Dr Barbara Ghinelli, Director, Harwell Campus Business Development and Clusters, STFC-UKRI, adds, “With its ‘Technical Living Lab’ status, world-leading facilities and diverse knowledge and skills base, Harwell can be a driving force in helping the UK realise its national carbon targets and reduce greenhouse gas emissions to almost zero by 2050.”
Collaboration to tackle major energy challenges: Case studies
Of the ~200 organisations within the Harwell ecosystem, 59 of these (public and private) form the Harwell EnergyTec Cluster and are working on clean and green energy solutions. One such company working to reduce national carbon emissions is Qdot, which is exploring ways to lessen the charging time of electric vehicles. Dr Jack Nicholas, Director at Qdot Technology, says: “One of the fundamental challenges holding back the mass uptake of electric vehicles is their long recharge times. Qdot is collaborating with corporate partner, AMTE Power, to develop technology that will address this challenge, with the aim of reducing recharge times by a factor of five. Innovations in this area could be the catalyst for societal change in the UK, with citizens moving away from cars that continually pollute not just the country but the planet. Being situated at Harwell grants us the access - and the funding - to explore these issues in real depth.”

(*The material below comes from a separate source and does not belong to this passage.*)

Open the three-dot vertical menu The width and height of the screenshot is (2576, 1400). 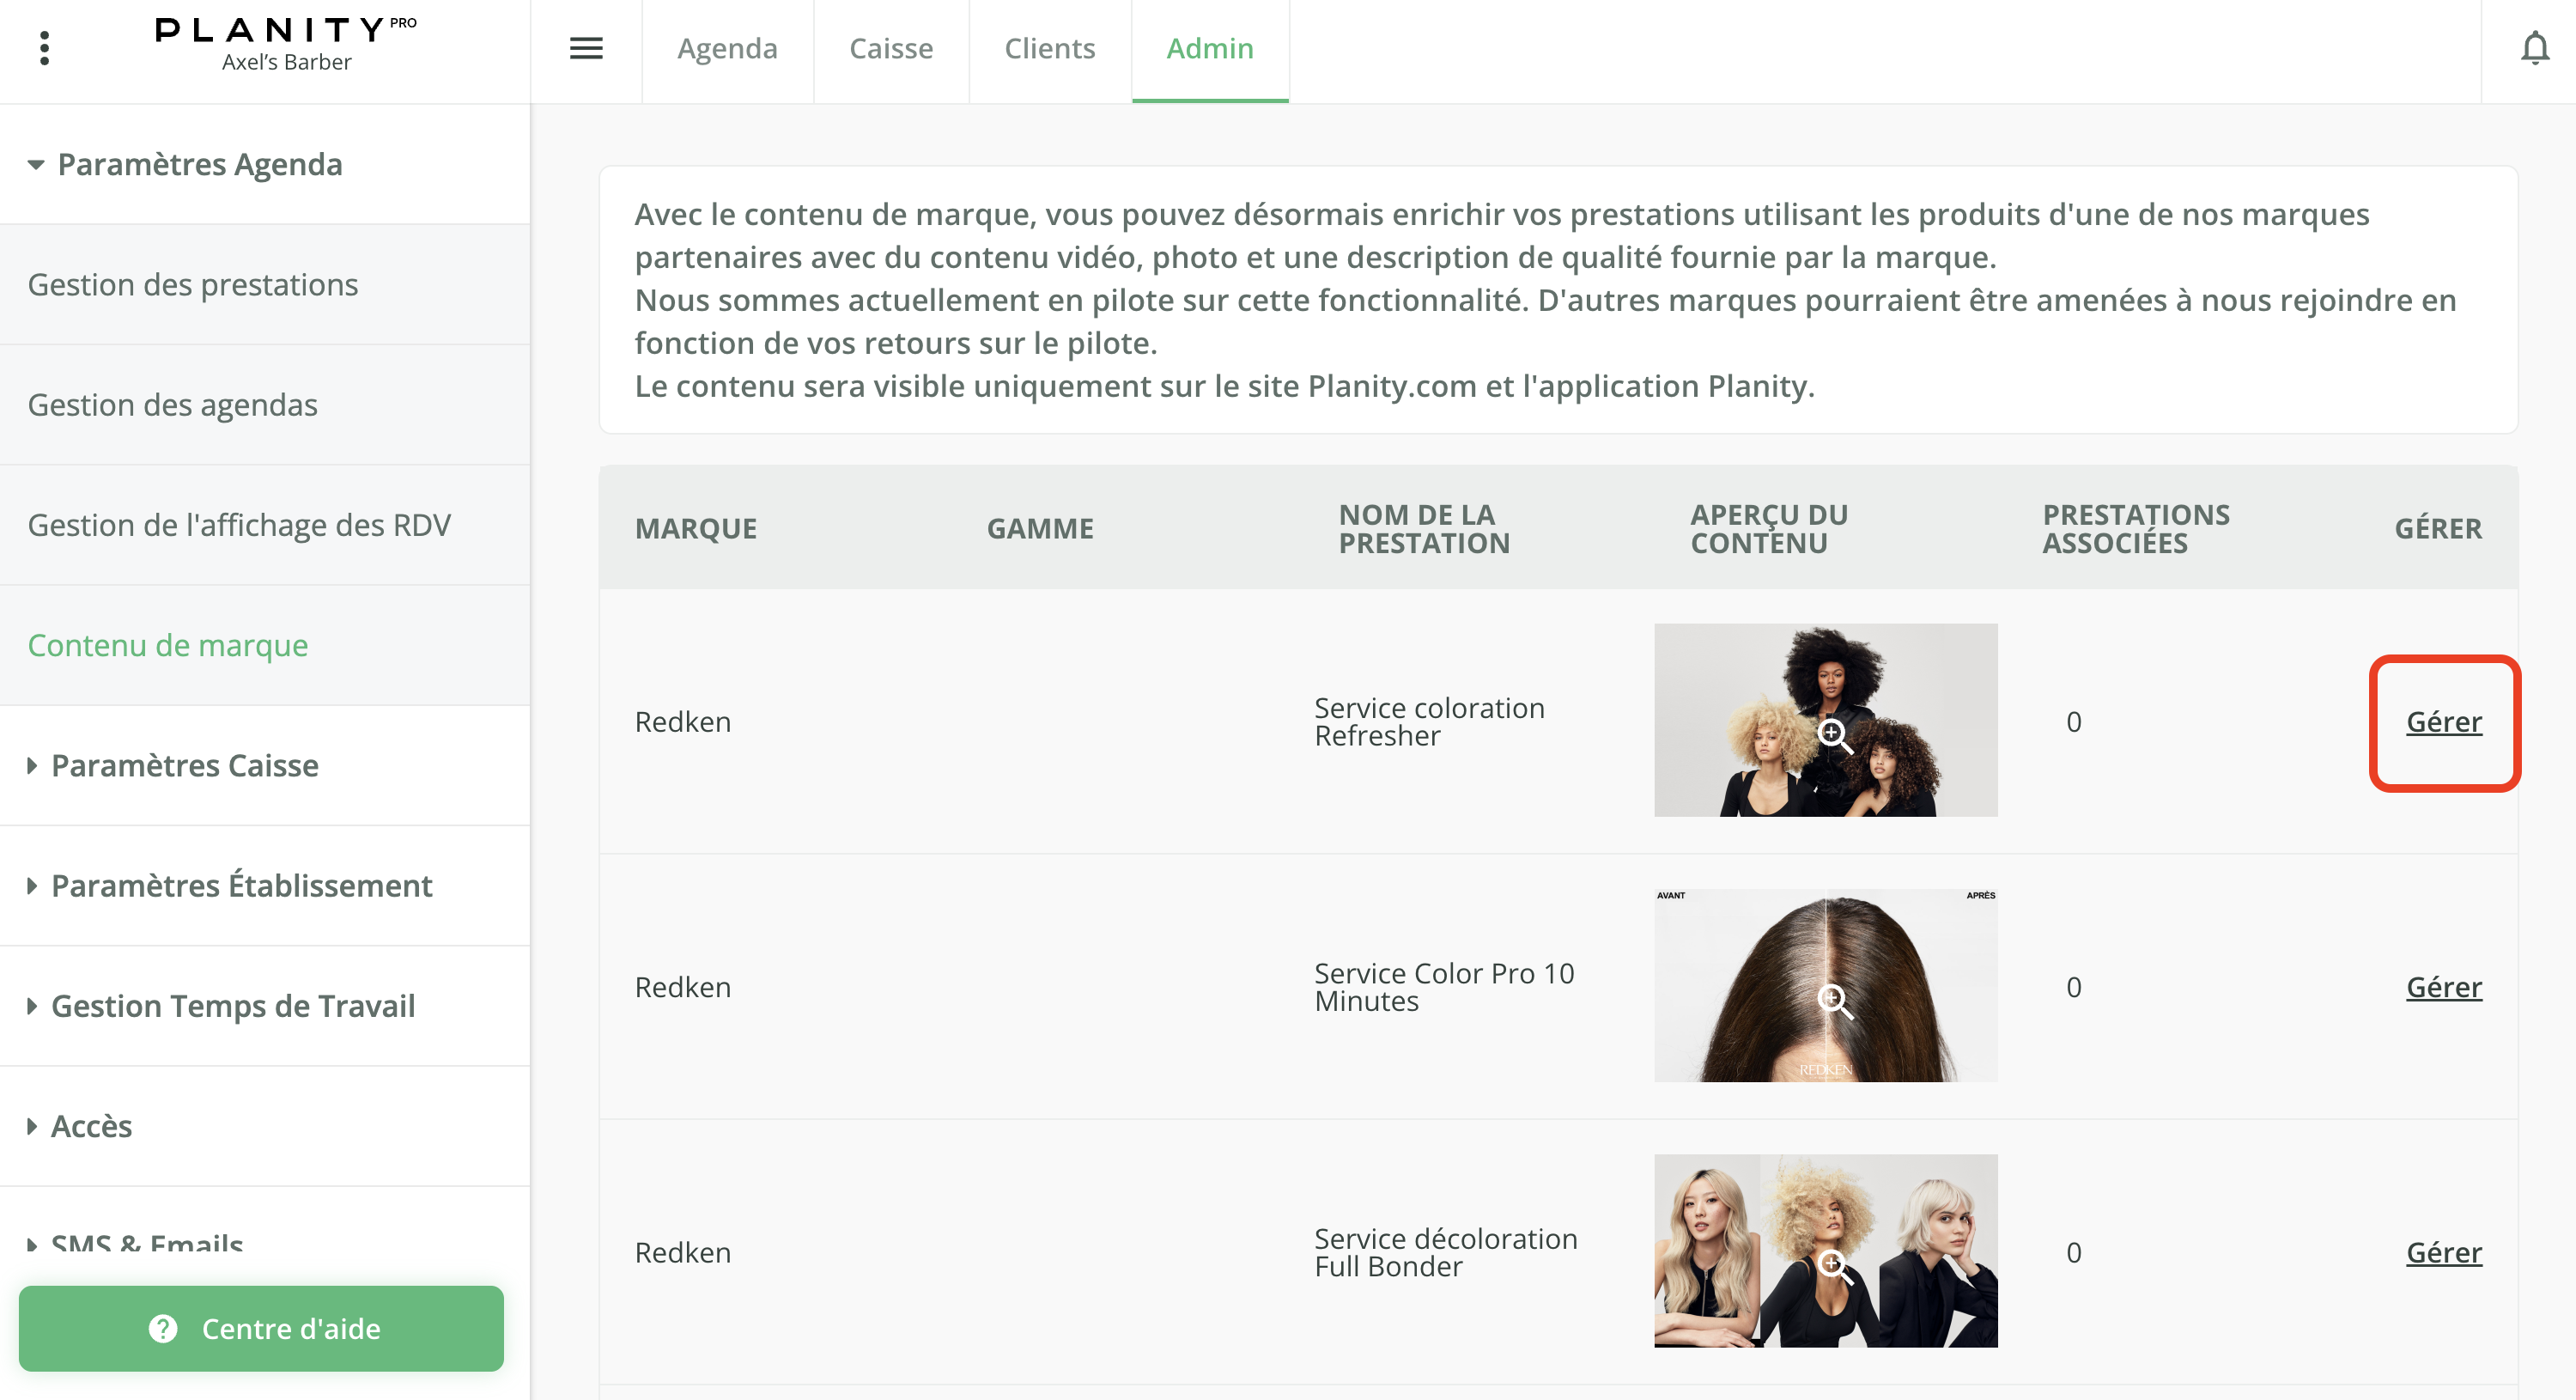[x=44, y=48]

Businesses working at Harwell also have the opportunity to collaborate with organisations from its HealthTec and Space Clusters. One such company is Archangel Imaging, which has recently gone into partnership with UAVAid to help tackle the global challenges of energy security and infrastructure maintenance. Chris Webb, Business Development & Partnerships Director at Archangel Imaging, says, “Collaboration - both in the networking and cross-cluster sense - is intrinsic to working with, and being a part of, the team at Harwell. One project we are working on with UAVAid, one of the UK’s leading UAV tech developers, is creating drones that can be used to monitor energy infrastructure such as gas pipelines and powerlines. These UAV will (semi) autonomously fly over areas of interest, taking a continuous stream of photography which is analysed in real-time by AI and which can alert the Ground Control System of any anomalies.”
The cost of testing new technology and finding the expertise needed to take energy companies’ innovations to the next level can be barriers to important research into reducing global carbon emissions. The Science and Technology Facilities Council (STFC) is helping companies overcome these barriers by providing funding to collaborative projects across Harwell’s three Cluster - Space, EnergyTec and HealthTec.
Dr Hamish Nichol, Engineering Lead at Reaction Engines which is involved in one such collaborative research project, says; “Reaction Engines is currently working with the UK’s Science and Technology Facilities Council (STFC) to investigate whether combining its world-class thermal management technology with the STFC’s novel ammonia catalysis concept could pave the way for the first zero-carbon-fuel jet engine, which could drive future aircraft and power generation systems. One of the striking things about this project, and a symptom of both partners being located nearby, is the speed of the collaboration; corporate partnerships can take months of form-filling in which time there can be communication issues and staff can even change. Being located near to the STFC means that this research, which could be hugely impactful to the UK energy and transport sectors, can happen in a fraction of the time.”